Para tal fim, os lucros serão considerados disponibilizados à empresa no Brasil: (i) na data do pagamento ou crédito em conta representativa de obrigação da empresa no exterior; (ii) no caso de contratação de mútuo, se a coligada mutuante possuir lucros ou reservas de lucros; ou (iii) no caso de adiantamento de recursos pela coligada por conta de venda futura cuja liquidação, pela remessa do bem ou serviço vendido, ocorra em prazo superior ao ciclo de produção do bem ou serviço.
Não sendo atendidos os requisitos supracitados, a parcela do ajuste do valor do investimento na coligada equivalente aos lucros ou prejuízos por ela apurados deverá ser computada na apuração do IRPJ e da CSLL devidos pela investidora domiciliada no Brasil. O resultado positivo deve ser adicionado ao lucro líquido em 31 de dezembro do ano-calendário em que os lucros forem apurados pela coligada, podendo o resultado negativo ser compensado com lucros futuros da mesma coligada no exterior que lhes deu origem, até o quinto ano-calendário subsequente.
A MP nº 627/13 permite ainda algumas deduções na apuração do IRPJ e CSLL devidos pela entidade brasileira. Algumas são deduções das bases de cálculo, ao passo que outras são deduções do próprio IRPJ e CSLL devidos no Brasil. Por exemplo, podem ser deduzidos do próprio valor do IRPJ e da CSLL devidos: (i) o imposto de renda (IR) pago pela controlada no exterior sobre as parcelas positivas oferecidas à tributação no Brasil, inclusive o imposto retido na fonte sobre o lucro distribuído para a investidora brasileira, até o limite do imposto de renda incidente no Brasil sobre tais parcelas, podendo eventual excesso não aproveitado ser abatido da CSLL, e (ii) o IR retido na fonte no exterior sobre dividendos de coligadas tributados pelo IRPJ e CSLL no Brasil, em determinadas situações e observados certos limites.

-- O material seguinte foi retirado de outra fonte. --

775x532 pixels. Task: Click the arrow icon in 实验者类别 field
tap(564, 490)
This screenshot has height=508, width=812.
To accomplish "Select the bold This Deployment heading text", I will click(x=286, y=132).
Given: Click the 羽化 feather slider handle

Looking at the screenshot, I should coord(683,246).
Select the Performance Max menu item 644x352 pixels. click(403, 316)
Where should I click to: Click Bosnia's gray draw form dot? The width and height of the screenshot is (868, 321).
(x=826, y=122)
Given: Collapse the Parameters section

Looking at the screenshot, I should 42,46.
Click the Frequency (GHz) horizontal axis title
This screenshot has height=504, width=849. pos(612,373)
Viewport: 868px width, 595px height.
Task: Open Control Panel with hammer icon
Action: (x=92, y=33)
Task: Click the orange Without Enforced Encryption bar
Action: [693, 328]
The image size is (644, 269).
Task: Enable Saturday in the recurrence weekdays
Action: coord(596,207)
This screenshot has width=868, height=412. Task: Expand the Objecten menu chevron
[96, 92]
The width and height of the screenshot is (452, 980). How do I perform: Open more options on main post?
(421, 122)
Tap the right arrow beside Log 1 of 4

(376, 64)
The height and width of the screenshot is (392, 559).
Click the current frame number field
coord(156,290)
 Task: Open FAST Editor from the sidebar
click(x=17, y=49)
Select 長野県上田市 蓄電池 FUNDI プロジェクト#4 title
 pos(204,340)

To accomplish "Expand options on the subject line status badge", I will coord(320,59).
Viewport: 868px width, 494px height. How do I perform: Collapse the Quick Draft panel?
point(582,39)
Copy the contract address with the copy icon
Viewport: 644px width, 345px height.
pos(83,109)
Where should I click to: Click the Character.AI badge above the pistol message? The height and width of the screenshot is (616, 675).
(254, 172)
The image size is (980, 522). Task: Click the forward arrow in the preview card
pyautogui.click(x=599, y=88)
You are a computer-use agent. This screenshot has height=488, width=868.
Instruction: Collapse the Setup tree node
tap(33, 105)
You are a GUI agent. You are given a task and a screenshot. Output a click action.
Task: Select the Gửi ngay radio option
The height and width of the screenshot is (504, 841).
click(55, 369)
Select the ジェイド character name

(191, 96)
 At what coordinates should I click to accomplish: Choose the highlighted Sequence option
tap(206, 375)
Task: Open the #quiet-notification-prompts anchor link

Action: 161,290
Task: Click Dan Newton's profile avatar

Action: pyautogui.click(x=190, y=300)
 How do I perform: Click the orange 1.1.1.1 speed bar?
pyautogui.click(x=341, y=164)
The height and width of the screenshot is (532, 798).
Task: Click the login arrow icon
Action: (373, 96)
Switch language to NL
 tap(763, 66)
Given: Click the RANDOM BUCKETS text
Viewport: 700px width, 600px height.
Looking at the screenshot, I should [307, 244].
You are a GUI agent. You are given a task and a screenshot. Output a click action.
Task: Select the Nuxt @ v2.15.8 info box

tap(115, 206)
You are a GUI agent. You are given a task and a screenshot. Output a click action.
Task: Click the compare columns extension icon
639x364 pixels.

Relativamente às pessoas físicas, os lucros decorrentes de participações em sociedades controladas domiciliadas no exterior serão considerados disponibilizados na data do balanço no qual tiverem sido apurados e estarão sujeitos à tributação do IR no Brasil caso (i) a controlada esteja localizada paraíso fiscal, se beneficie de regime fiscal privilegiado ou de regime de subtributação, ou (ii) a pessoa física residente no Brasil não possua os documentos de constituição da entidade estrangeira e suas alterações, registrados em órgãos competentes e de domínio público, que identifiquem os demais sócios.
À mesma tributação se sujeitam as pessoas físicas residentes no Brasil que, em conjunto com outras pessoas consideradas vinculadas nos termos da MP nº 627/13, detenham participação superior a 50% do capital votante da pessoa jurídica controlada domiciliada no exterior.
1 Para fins do disposto na MP nº 627/13, equipara-se à condição de controladora a pessoa jurídica domiciliada no Brasil que detenha participação em coligada no exterior e que, em conjunto com pessoas a ela vinculadas, possua mais de 50% do capital votante da coligada no exterior.
2 Essa mesma permissão foi estendida ao resultado de filial ou sucursal no exterior (exceto filiais ou sucursais de controladas de empresa brasileira que estejam situadas no mesmo país de sua matriz, hipótese em que os resultados de matriz e filiais/sucursais deverão ser consolidados e entendidos como de uma única pessoa jurídica).